Sun exposure, hormones, inflammation, pregnancy, acne, and certain medications all have something in common: they can lead to uneven and unwanted discoloration in the skin. This condition is often defined as hyperpigmentation, and occurs when a portion of the skin becomes darker than the skin surrounding it. Unfortunately, this condition can affect all skin types and is often the result of too much sun exposure. However, hyperpigmentation can also stem from other factors outside of our control. As a result, skin care professionals are often asked for inexpensive yet effective ways to reduce and prevent discoloration and thankfully, we have many great choices for doing so. Today, we are going to discuss one of the most widely used and cost-effective options called hydroquinone.
What is Hydroquinone?
Hydroquinone is a topical skin lightening agent. We call it a tyrosinase inhibitor as it hinders the enzyme tyrosinase from creating melanocytes in the skin. Melanocytes are the skin cells that make melanin which cause the skin to darken or pigment when exposed to sunlight. It’s this process that is responsible for what many define as a nice, healthy glow or tan. Sadly, it’s also responsible for creating freckles and age spots (3). Yes, you heard us correctly, even those cute little freckles you see on young children are signs of damage. Since use of hydroquinone acts as a buffer in the melanin making process, many have defined it as a bleaching agent. However, hydroquinone does not bleach the skin, it simply restores it to its natural (original) baseline color, even if years of unprotected sun exposure has us guessing what that color even is anymore (3,5).
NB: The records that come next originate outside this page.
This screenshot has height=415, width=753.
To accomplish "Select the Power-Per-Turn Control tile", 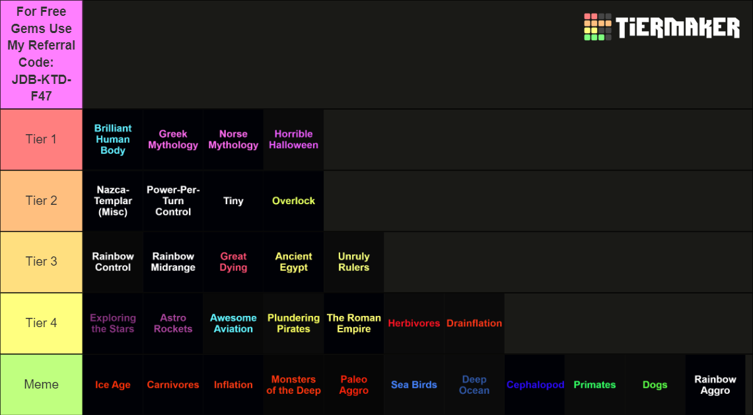I will click(172, 200).
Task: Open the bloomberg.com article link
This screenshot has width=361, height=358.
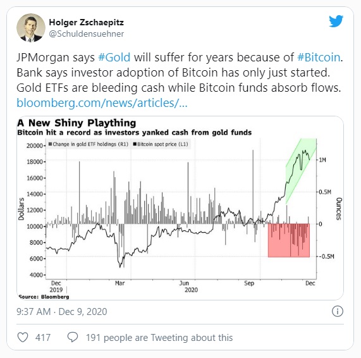Action: (x=102, y=102)
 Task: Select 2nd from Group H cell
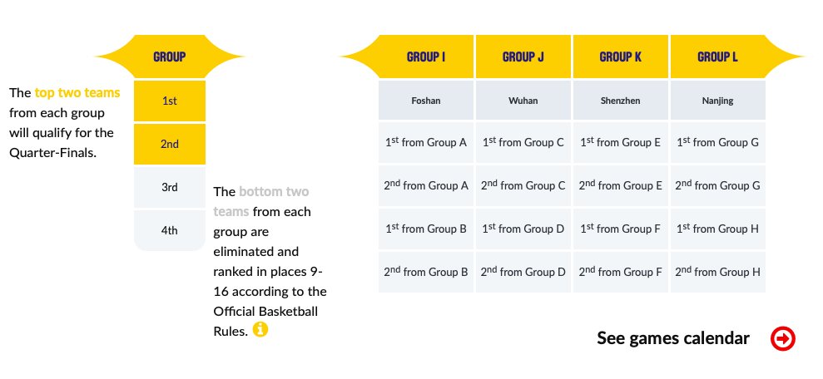pyautogui.click(x=717, y=272)
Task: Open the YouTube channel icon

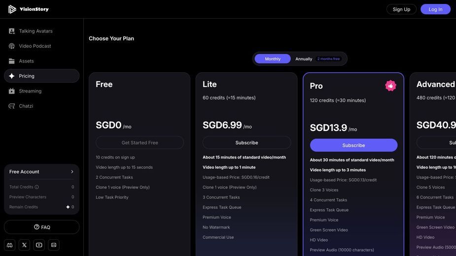Action: pyautogui.click(x=39, y=245)
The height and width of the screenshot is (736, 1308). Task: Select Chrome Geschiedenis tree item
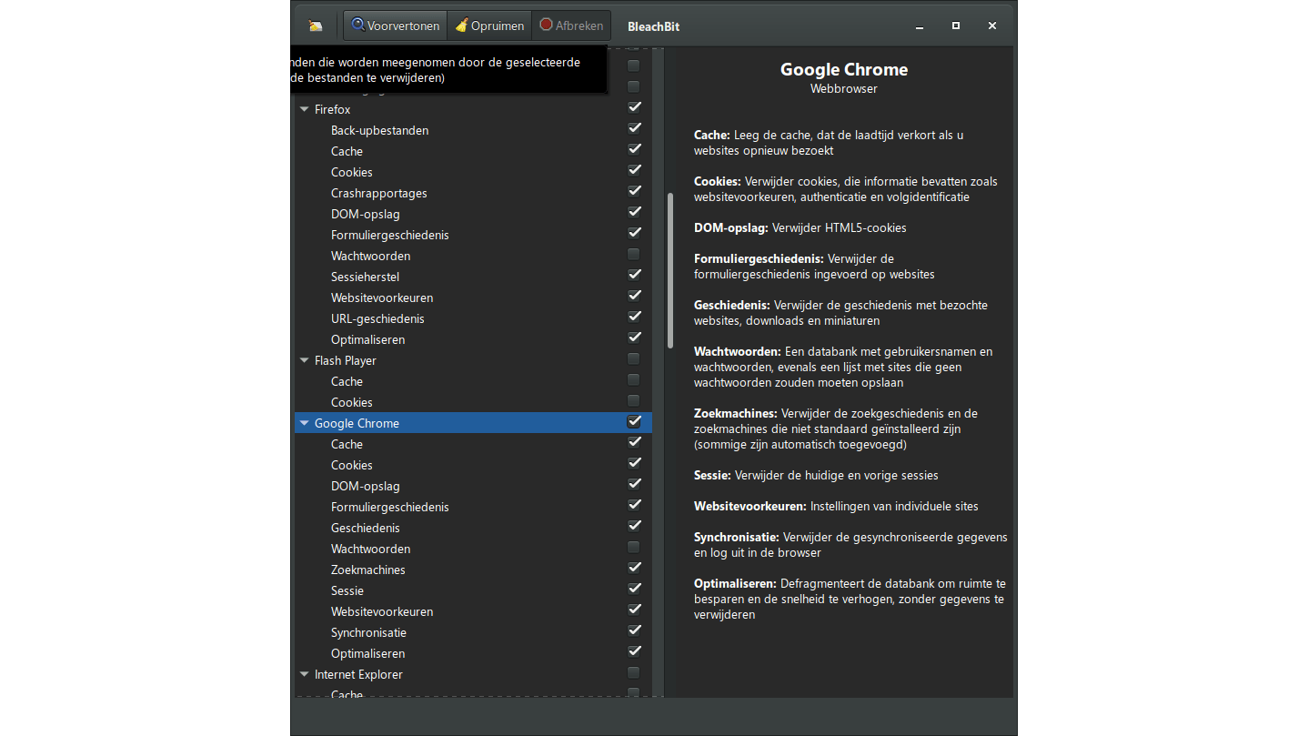point(365,528)
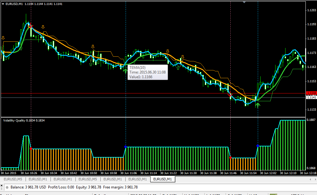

Hint: Look at areas typically unexposed or less exposed to the sun like the underarms, buttocks, or underside of the forearms.
What Hydroquinone is used For?
Hydroquinone can be used for a number of skin concerns including dark spots (aka age spots), freckles, melasma, and post inflammatory hyperpigmentation from acne. Keep in mind, hydroquinone helps to fade brown and red hyperpigmentation but will not be effective for correcting discoloration from active acne breakouts or deep cystic acne scars which are caused by damage to the dermis (4). In addition to being found in skin care products, hydroquinone is a unique molecule that occurs naturally in the environment and can also be found in plants and foods such as cranberries, blueberries, pears, coffee, tea, rice, onions, and wheat (2).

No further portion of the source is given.